Так что один на один с архаровцами я не оставался. И это радовало, потому что развязывало мне руки для других дел.
К нашей августовской вакханалии присоединилась и Ниночкина подруга Вера Павловна — учительница рисования и черчения. Вместе с ней мы создавали букварь. Причем делать книгу решили объемной, похожей на настоящую. Долго ломали голову, из какого материала химичить, чтобы поделка получилась большая, но легкая. В конце концов, решили, что папье-маше — самое то, чтобы Буратино мог самостоятельно поднять и вынести книгу на линейку.
Так что мы с Митричем наскоро сколотили отдельный столик из дверцы шкафа, которую я откопал в своем сарае, и коротких толстых чурбачков. Вместо стульев приспособили деревянные ящики и поленья. И теперь девчонки вместе с Верой Павловной резали, мочили, клеили, сушили. Одним словом создавали книгу знаний.
Товарищ Дмитриева переживала, что книга не успеет высохнуть, значит, не успеют ее разрисовать под букварь. Но я не сомневался, что девочки все закончат вовремя.
Со старшими девочками восьмиклассницами занималась Ниночка. Они вырезали красивые украшения на окна первого этажа. Эскизы для трафаретов нарисовала по моей просьбе Вера Павловна.
Учительница рисования оказалась на редкость спокойным и невозмутимым человеком. Никакие катаклизмы не могли выбить Веру Павловну из душевного равновесия. Она молча выслушивала очередное задание, кивала, а спустя какое-то время приносила на утверждение нарисованный эскиз.
Не знаю, почему, но называть ее Верочкой у меня язык не поворачивался.

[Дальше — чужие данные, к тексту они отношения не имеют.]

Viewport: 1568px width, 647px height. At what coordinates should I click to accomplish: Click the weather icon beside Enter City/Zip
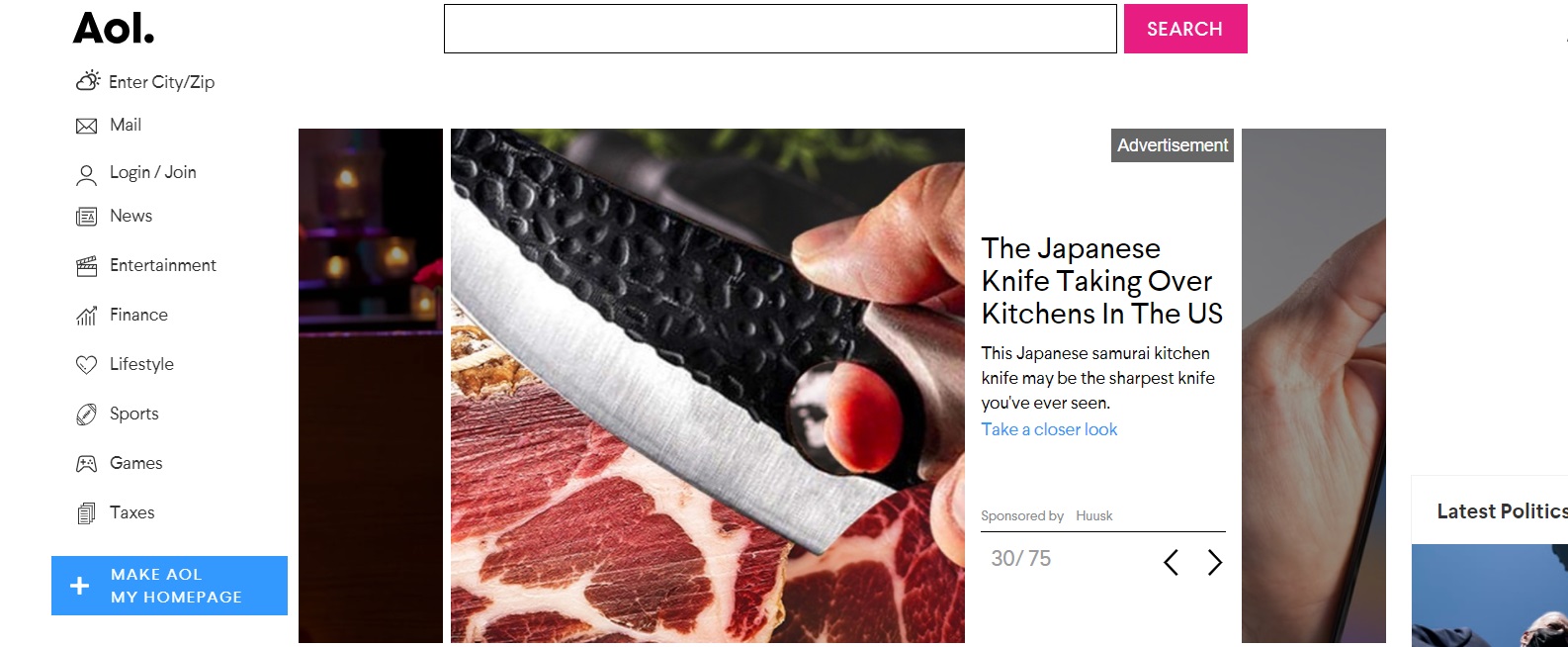click(x=88, y=81)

Что-то такое было во взгляде Веры Павловны, и оно не позволяло переступать ту самую черту, которая отделяет уважение и сотрудничество от дружбы и более тесных отношений. Таких вот дружеских, как у нас сложились с Ниночкой… С Ниной Валентиновной.

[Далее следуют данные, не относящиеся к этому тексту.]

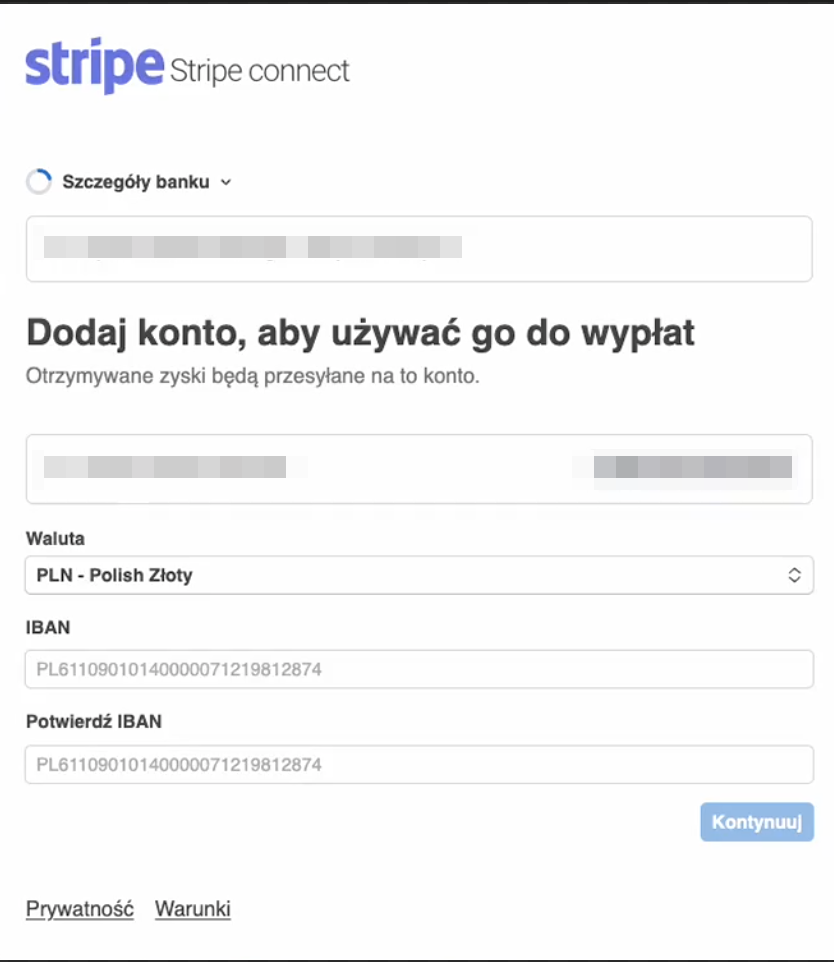The height and width of the screenshot is (962, 834).
Task: Expand the Szczegóły banku section title
Action: (136, 182)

Сама Ниночка вертелась как электровеник. Кстати, это новое слово плотно вошло в наш разговорный лексикон из-за меня. Пришлось на ходу объяснять, что это за зверь такой. И заверять ребятишек, что в будущем такие метелки обязательно появятся. Детворе так понравилось это слово, что пару вечеров мальчишки и девчонки чуть ли не каждые пять минут вставляли его по поводу и без в свои разговоры.

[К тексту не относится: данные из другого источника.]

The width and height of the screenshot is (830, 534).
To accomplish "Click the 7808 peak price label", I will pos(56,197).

«Что ты скачешь, как электровеник!» «У тебя что, электровеник в попе?» «Метнись элетровеником и попроси у Егора Александровича обычный веник». И все в таком роде.
Ниночка металась между репетициями в школе и моим двором. Убедить девушку, что мы с ребятами прекрасно справляемся без ее контроля, мне так и не удалось. Нина переживала, нервничала, охала и ахала по любому поводу. Но, надо отдать должное, это не мешало ей четко и планомерно выполнять все наши общие задумки.
Захватила Ниночку и идея стенгазеты ко Дню знаний. Она убедила Юрия Ильича поделиться некоторыми архивными школьными фотографиями. Но на этом не остановилась. Прошлась по селу и выпросила у соседей и друзей редкие семейные фотографии под честное слово и обещание все вернуть в лучшем виде после первого сентября.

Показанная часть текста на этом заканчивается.